課題内容 =>
貧困と犯罪に関する抜粋によれば、どのような問題が解決されないかぎり貧困状態に陥る人が増えていくとされていますか。

振り込め詐欺の被害が出ている以上、アツシさんの責任がゼロとはいえない。一方で、被害者だという彼の訴えにも耳を傾けるべきだろう。

非正規労働や同一労働同一賃金、格差問題が解決されないかぎり、今後も貧困状態に陥る人が増えていくことは間違いない。一方で、「頑張れば報われる」「夢をあきらめない」といった価値観が過剰にもてはやされるようになった現代社会では、アツシさんのようにやりがいのある仕事探しに挑戦する中で、夢破れて貧困を「選ぶ」人もいるかもしれない。

「自己責任」で片づけるべきではない

今は路上生活者を支援する側のアツシさん

いずれにしても、生活困窮へのルートは多様化しているともいえるわけで、これまでのように貧困ゆえに犯罪に巻き込まれた人を「自己責任」「加害者の側面もある」と放置していては、振り込め詐欺のような犯罪は増えていくばかりである。

提供情報 =>
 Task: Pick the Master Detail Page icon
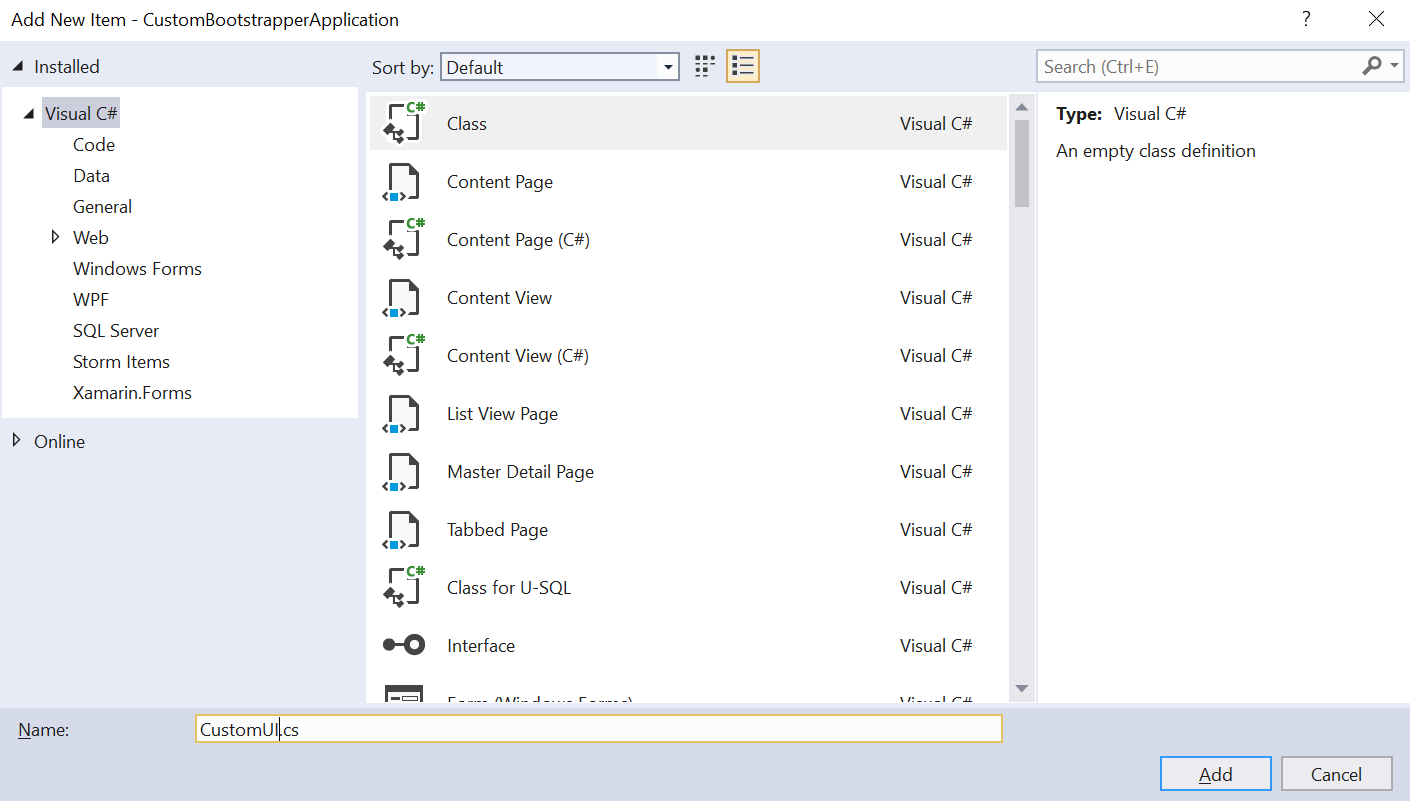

出力結果 =>
非正規労働や同一労働同一賃金、格差問題です。